Lorsqu’un Architecte nous quitte, il se pourrait bien que chacune des maisons qu’il a conçu et construite vibre de partout. Le séisme n’est sans doute pas d’une magnitude suffisante pour qu’on le ressente… Mais le phénomène existe bien.
Lorsqu’un Homme nous quitte, ses amis, ses parents, ses confrères ressentent eux de violents tremblements dont la magnitude est proportionnelle aux liens qui soudain se font chaînes.

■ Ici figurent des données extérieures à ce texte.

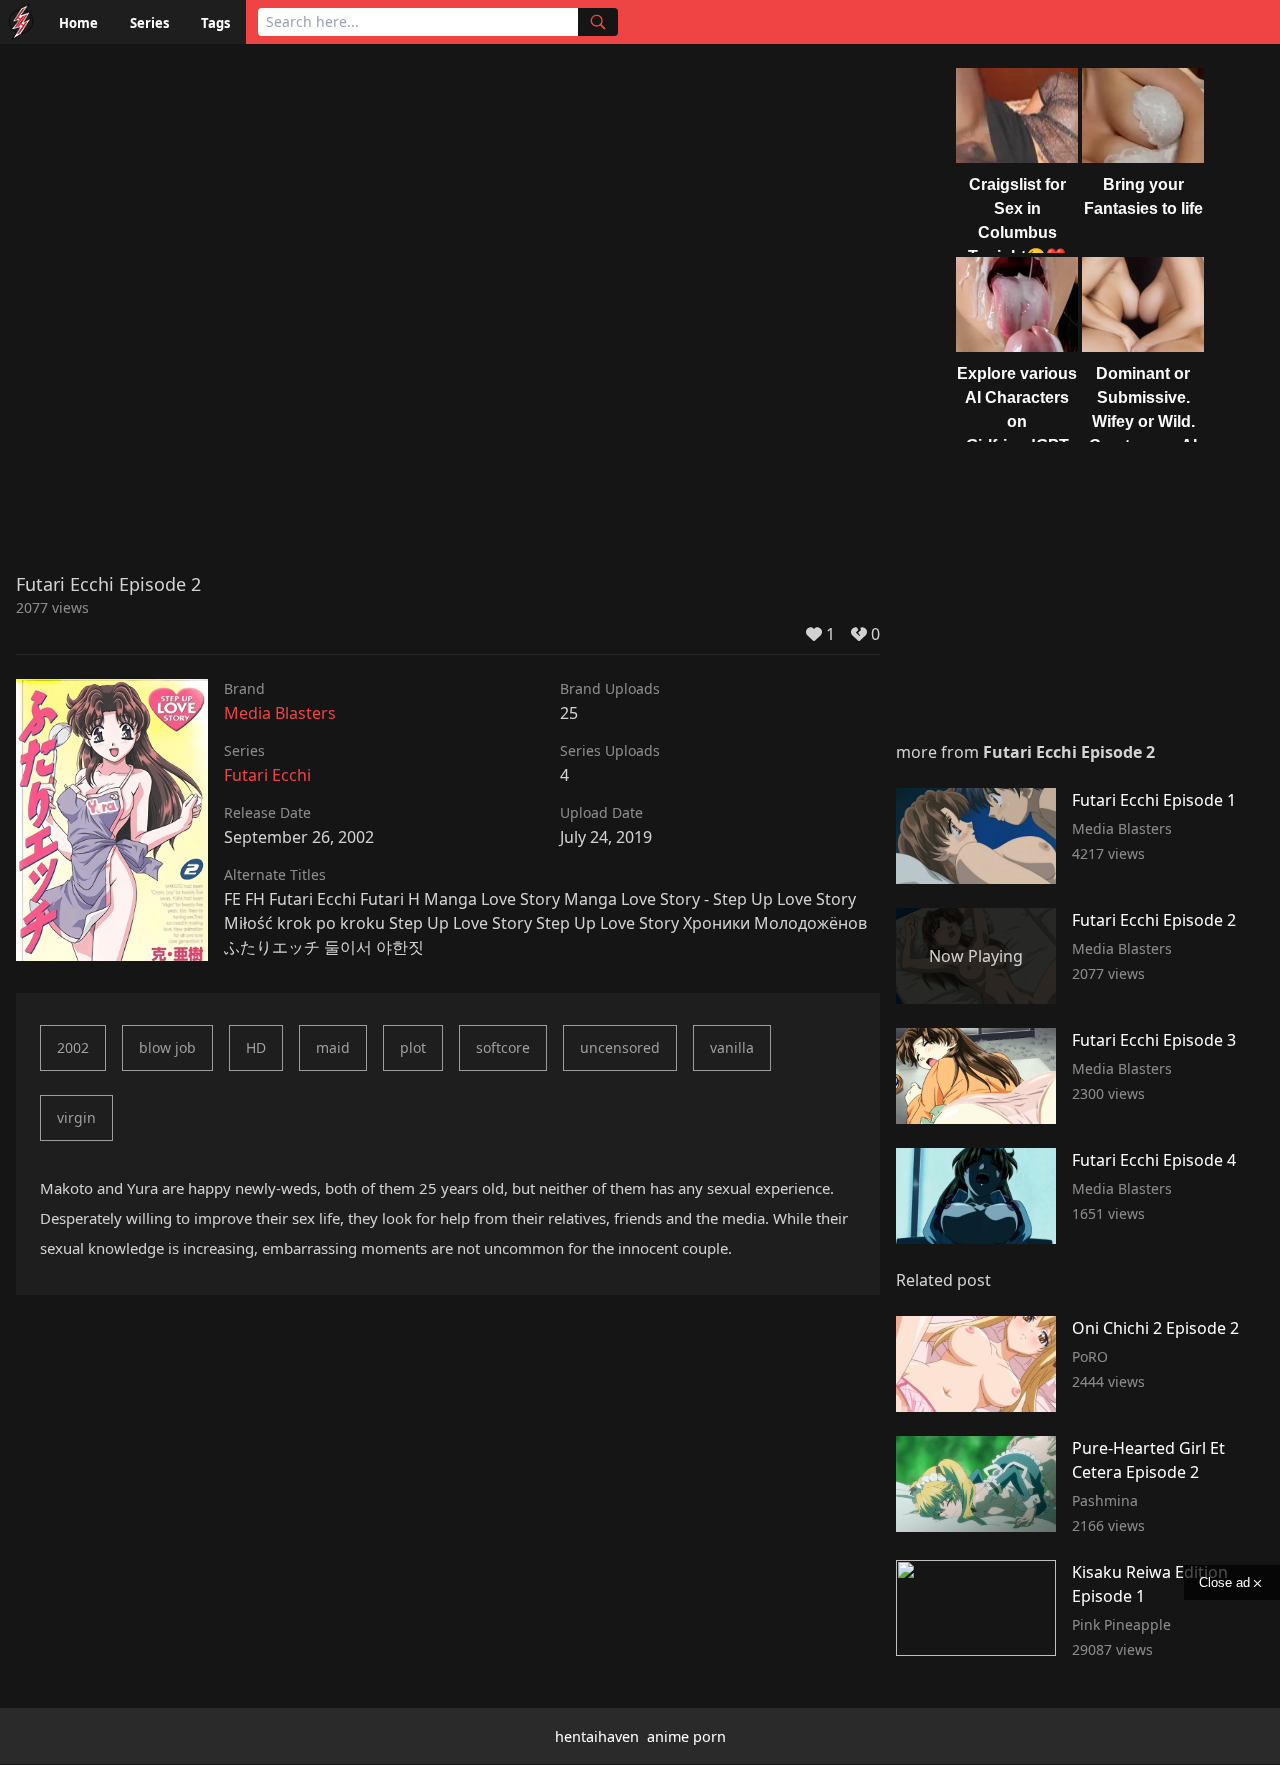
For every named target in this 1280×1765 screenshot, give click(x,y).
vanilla (732, 1047)
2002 (73, 1047)
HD (256, 1047)
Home (78, 23)
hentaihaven (597, 1736)
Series (149, 23)
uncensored (620, 1047)
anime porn (686, 1736)
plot (413, 1047)
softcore (503, 1047)
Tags (215, 23)
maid (333, 1047)
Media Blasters (280, 713)
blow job (167, 1047)
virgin (76, 1117)
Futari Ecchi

Mais de là à aller écrire le « Mot de l’Indien » pour houspiller la vie, il n’y a qu’un pas que je n’avais jamais encore vu franchir. Alors hier soir ce pas fut franchi avec une petite pudeur orthographique remarquable. Au sortir de la veillée j’ai voulu titrer ce petit mot avec l’Expression de l’Indien… Mais par manque d’audace ou de conviction, je suis revenu à une chronique nécrologique plus conforme à mes pensées. La réponse est ailleurs que dans ce cri de douleur et de révolte.
Lorsqu’un Pére quitte ses enfants, le Ciel gronde au dessus de leur tête, mais l’orage passera soyez en certain.

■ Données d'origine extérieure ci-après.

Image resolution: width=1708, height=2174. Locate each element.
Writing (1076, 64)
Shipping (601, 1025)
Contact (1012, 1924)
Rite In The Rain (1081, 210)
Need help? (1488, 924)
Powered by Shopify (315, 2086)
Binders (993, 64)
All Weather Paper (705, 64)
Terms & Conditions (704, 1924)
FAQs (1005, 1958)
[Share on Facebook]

Lorsque le Compagnon quitte sa compagne, le coeur vibre de mille spasmes qui ne s’arréteront plus. Les souvenirs s’égrennent et les regrets aussi comme dans la chanson.

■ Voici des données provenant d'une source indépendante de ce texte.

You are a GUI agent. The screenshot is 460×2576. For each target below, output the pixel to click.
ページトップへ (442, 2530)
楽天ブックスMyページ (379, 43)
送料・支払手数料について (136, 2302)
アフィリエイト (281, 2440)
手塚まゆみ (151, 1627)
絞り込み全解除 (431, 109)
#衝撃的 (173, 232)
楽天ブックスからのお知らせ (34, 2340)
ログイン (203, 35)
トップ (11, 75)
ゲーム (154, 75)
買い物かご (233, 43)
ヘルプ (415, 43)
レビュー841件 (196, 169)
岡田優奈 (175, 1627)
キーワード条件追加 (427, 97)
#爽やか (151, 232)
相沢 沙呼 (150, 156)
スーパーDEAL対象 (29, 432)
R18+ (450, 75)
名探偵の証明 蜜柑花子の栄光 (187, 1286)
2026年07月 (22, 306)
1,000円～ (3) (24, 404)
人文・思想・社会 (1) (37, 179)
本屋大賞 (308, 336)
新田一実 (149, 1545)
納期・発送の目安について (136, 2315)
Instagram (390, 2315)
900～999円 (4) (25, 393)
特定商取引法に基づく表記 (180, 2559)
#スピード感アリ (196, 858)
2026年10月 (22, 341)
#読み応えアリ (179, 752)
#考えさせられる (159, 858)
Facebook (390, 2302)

Lorsque l’Ami quitte son petit groupe de relations, les autres décomptent le nombre de chaises demeurées vides et dont le nombre augmente de plus en plus vite.
Lorsque le Rotarien quitte son club, la fameuse roue qui tourne d’un tour chaque année, avance cette fois d’un cran.
Lorsqu’un Daniel s’en va on pense tout de suite au « Jugement de Dieu » qui est le sens éthimologique de ce prénom, d’origine hébraïque signifiant aussi « Dieu est mon juge » (Dan : « Juge » et El : « Dieu »). Le même Dieu qui par la « Foi » nous sauve chaque jour de nos propres fauves intérieurs.
Oui sans doute une des réponse possible est dans le livre sacré :
Mon Dieu a envoyé son ange et fermé la gueule des lions, qui ne m’ont fait aucun mal, parce que j’ai été trouvé innocent devant lui; et devant toi non plus, ô roi, je n’ai rien fait de mauvais.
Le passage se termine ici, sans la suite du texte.